Prompt:
When a line below contains the word "height", copy that line.

Stored records:
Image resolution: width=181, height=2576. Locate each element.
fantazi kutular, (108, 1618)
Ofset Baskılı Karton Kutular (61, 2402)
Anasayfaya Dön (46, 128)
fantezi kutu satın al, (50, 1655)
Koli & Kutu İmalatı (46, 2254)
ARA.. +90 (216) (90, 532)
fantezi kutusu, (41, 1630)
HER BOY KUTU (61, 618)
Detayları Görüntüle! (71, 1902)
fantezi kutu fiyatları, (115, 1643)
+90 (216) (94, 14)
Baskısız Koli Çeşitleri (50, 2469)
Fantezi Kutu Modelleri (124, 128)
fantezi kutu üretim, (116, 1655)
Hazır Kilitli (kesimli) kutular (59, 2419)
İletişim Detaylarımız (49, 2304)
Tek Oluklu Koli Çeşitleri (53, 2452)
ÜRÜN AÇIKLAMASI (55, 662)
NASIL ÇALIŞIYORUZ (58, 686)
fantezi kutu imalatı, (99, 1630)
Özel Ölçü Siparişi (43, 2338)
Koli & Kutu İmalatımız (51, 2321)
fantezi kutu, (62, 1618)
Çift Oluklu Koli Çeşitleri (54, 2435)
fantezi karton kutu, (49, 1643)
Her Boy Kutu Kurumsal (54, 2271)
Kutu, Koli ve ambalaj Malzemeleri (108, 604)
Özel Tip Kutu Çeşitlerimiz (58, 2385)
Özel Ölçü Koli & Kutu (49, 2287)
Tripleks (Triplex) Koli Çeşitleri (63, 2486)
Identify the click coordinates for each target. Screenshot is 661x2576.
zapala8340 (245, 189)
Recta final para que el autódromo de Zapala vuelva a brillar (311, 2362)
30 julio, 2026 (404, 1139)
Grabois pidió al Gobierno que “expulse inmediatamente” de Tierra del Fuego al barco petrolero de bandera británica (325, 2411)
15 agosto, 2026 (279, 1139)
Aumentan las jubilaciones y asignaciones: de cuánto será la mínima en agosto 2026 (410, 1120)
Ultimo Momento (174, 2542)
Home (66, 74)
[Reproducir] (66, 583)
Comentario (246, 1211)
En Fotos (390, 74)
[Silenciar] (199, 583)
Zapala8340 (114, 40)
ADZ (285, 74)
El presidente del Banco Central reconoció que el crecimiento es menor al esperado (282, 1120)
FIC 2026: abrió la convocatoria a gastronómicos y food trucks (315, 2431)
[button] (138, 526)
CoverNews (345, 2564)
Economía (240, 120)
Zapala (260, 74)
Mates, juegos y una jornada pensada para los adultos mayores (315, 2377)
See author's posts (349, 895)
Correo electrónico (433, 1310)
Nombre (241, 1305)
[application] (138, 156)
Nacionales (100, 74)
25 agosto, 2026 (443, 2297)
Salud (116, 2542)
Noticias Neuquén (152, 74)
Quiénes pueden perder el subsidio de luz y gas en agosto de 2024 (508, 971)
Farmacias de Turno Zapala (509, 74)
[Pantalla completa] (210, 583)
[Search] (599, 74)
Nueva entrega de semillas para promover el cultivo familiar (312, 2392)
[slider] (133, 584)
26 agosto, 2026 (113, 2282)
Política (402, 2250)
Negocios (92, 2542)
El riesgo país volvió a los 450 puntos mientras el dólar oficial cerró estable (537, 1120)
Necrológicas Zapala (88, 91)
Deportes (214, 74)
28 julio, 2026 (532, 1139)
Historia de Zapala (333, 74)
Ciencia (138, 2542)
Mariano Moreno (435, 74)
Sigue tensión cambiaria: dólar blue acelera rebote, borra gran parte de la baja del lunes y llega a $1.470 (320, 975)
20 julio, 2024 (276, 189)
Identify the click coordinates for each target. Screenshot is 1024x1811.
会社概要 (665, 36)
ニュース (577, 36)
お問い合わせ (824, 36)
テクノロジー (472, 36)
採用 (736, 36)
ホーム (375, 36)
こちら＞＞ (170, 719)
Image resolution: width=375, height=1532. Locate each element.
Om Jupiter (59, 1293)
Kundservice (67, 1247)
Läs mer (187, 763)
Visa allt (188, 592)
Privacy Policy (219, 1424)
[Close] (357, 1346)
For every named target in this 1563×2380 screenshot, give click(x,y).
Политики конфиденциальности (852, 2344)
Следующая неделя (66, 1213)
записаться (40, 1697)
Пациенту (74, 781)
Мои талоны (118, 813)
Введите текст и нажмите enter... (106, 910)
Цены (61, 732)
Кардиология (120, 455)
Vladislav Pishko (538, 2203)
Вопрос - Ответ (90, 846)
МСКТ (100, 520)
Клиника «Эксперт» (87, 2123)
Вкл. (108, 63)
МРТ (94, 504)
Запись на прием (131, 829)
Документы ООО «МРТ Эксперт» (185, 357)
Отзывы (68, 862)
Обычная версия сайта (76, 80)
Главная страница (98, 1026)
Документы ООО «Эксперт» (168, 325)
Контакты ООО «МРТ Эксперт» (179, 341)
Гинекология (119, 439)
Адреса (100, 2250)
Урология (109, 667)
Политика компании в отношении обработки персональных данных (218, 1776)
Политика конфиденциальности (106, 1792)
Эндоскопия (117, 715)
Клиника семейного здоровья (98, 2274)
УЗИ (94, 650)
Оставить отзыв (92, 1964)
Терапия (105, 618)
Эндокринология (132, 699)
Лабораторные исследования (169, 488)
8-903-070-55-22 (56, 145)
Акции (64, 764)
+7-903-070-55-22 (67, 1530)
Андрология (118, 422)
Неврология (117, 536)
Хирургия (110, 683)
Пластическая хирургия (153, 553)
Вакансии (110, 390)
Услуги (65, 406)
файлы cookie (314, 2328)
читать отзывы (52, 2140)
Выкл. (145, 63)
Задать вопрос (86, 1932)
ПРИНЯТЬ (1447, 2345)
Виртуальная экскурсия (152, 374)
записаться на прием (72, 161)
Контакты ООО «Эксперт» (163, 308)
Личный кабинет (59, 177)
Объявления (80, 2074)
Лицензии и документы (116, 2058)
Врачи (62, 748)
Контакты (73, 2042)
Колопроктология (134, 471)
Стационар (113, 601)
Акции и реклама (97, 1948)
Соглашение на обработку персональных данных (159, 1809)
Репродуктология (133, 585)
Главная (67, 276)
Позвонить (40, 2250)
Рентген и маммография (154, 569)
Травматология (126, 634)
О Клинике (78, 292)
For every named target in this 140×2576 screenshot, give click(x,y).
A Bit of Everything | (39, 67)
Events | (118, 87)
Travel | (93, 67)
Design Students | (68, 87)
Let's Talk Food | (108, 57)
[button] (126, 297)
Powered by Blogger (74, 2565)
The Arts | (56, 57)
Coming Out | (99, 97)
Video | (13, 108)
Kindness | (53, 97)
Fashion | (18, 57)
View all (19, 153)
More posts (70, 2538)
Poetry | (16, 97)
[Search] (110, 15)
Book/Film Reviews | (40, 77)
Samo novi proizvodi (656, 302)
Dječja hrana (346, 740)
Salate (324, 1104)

Output of the task:
Image resolution: width=181, height=2576. Locate each element.
Image resolution: width=375, height=1532. Locate each element.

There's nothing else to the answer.